Un piatto tipico, proprio della capitale, sono gli straccetti di manzo, un secondo dai connotati genuini e freschi adatto per spuntini veloci e saporiti. Continua a leggere per scoprire la ricetta e alcune curiosità.

Straccetti di manzo e romanità

È bello perdersi nelle giornate di primavera tra le vie di Roma, sembra quasi che l’aria ti sospinga leggero e ti inviti a guardare non solo la magnificenza dei Fori o l’imponenza del Colosseo, ma a scoprire quei piccoli particolari nascosti tra i vicoli di una città che in ogni momento ti mostra magicamente ciò che fa bene al cuore e allo spirito.
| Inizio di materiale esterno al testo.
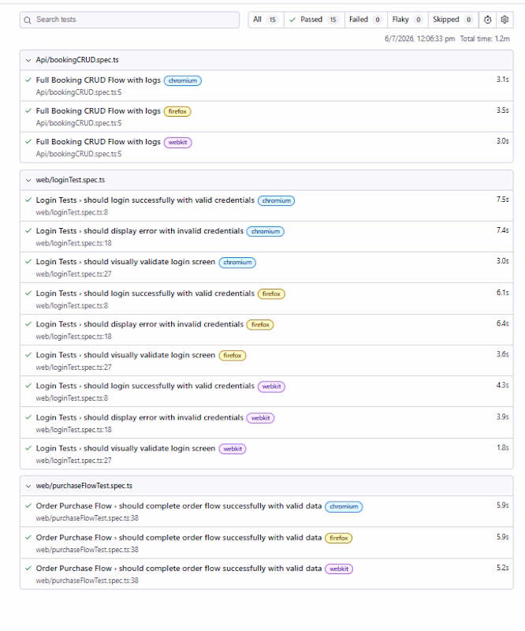Image resolution: width=525 pixels, height=631 pixels.
Task: Select the All 15 filter tab
Action: [266, 20]
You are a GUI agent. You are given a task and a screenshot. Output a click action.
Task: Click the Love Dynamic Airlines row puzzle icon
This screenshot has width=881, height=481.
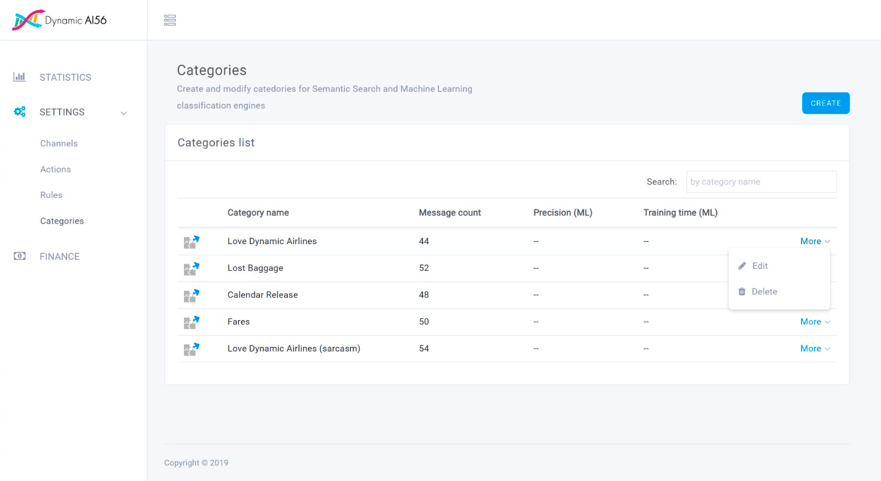[x=191, y=242]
Trastevere, per esempio, è una sorpresa continua. Qui, nel cuore di Roma, tra sanpietrini e improvvise piazze, tra piccole botteghe artigiane e mercatini, si respira la romanità. Tutti i nostri sensi sono amplificati. Ipnotizzati dai suoni del quartiere e dalla cadenza delle voci, dalla bellezza di certe stradine e dai suadenti odori di osterie e trattorie tipiche.

La cucina laziale non è solo buon cibo ma convivialità, osmosi di tradizioni e sapori. Gli straccetti di manzo sono tra i piatti tipici della cucina romana. Ingrediente sovrano è, come sempre, la carne.

I migliori straccetti di manzo? Usa lo scamone

Per la realizzazione di questa pietanza è consigliato il taglio dello scamone, pezzo tenero usato per fare brasati e roastbeef. Il tutto viene poi impreziosito dalla fresca rucola e dalla profumata salvia. Nel prossimo paragrafo vedremo insieme come preparare gli straccetti suggerendoti una ricetta facile e veloce da eseguire.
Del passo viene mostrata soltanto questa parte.